> What the task asks: Return each line of the data that follows exactly as it reads.

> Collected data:
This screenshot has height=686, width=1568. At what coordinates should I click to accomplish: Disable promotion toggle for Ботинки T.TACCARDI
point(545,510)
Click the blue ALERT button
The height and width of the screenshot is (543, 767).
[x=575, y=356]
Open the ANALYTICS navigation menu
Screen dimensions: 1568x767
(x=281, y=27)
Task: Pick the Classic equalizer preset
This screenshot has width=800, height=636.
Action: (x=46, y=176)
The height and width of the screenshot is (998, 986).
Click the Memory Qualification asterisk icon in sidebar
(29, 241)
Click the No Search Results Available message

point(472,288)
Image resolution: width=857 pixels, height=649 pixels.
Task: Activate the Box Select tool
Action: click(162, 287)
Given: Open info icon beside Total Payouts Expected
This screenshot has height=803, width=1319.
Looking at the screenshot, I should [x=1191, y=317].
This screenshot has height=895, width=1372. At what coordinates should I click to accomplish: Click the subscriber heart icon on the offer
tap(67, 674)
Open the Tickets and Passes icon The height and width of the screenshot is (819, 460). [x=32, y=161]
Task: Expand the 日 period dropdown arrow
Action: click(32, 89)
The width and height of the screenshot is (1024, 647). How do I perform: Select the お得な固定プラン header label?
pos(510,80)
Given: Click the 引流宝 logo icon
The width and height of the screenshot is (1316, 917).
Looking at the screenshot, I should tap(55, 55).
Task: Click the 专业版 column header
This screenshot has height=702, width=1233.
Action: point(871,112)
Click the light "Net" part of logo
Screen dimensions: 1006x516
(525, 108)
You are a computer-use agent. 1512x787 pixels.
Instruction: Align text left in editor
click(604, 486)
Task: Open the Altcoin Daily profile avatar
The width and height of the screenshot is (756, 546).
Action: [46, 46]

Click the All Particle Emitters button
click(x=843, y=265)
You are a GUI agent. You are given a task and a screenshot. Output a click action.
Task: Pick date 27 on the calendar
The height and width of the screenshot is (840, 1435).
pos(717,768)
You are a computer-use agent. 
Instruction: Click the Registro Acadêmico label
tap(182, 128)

> Solution to this task:
This screenshot has height=686, width=1568. At what coordinates should I click to accomplish: Disable promotion toggle for Ботинки T.TACCARDI
point(545,510)
Click the blue ALERT button
The height and width of the screenshot is (543, 767).
[x=575, y=356]
Open the ANALYTICS navigation menu
Screen dimensions: 1568x767
(x=281, y=27)
Task: Pick the Classic equalizer preset
This screenshot has width=800, height=636.
Action: (x=46, y=176)
The height and width of the screenshot is (998, 986).
Click the Memory Qualification asterisk icon in sidebar
(29, 241)
Click the No Search Results Available message

point(472,288)
Image resolution: width=857 pixels, height=649 pixels.
Task: Activate the Box Select tool
Action: click(162, 287)
Given: Open info icon beside Total Payouts Expected
This screenshot has height=803, width=1319.
Looking at the screenshot, I should [x=1191, y=317].
This screenshot has height=895, width=1372. At what coordinates should I click to accomplish: Click the subscriber heart icon on the offer
tap(67, 674)
Open the Tickets and Passes icon The height and width of the screenshot is (819, 460). [x=32, y=161]
Task: Expand the 日 period dropdown arrow
Action: click(32, 89)
The width and height of the screenshot is (1024, 647). How do I perform: Select the お得な固定プラン header label?
pos(510,80)
Given: Click the 引流宝 logo icon
The width and height of the screenshot is (1316, 917).
Looking at the screenshot, I should tap(55, 55).
Task: Click the 专业版 column header
This screenshot has height=702, width=1233.
Action: point(871,112)
Click the light "Net" part of logo
Screen dimensions: 1006x516
(525, 108)
You are a computer-use agent. 1512x787 pixels.
Instruction: Align text left in editor
click(604, 486)
Task: Open the Altcoin Daily profile avatar
The width and height of the screenshot is (756, 546).
Action: [46, 46]

Click the All Particle Emitters button
click(x=843, y=265)
You are a GUI agent. You are given a task and a screenshot. Output a click action.
Task: Pick date 27 on the calendar
The height and width of the screenshot is (840, 1435).
pos(717,768)
You are a computer-use agent. 
Instruction: Click the Registro Acadêmico label
tap(182, 128)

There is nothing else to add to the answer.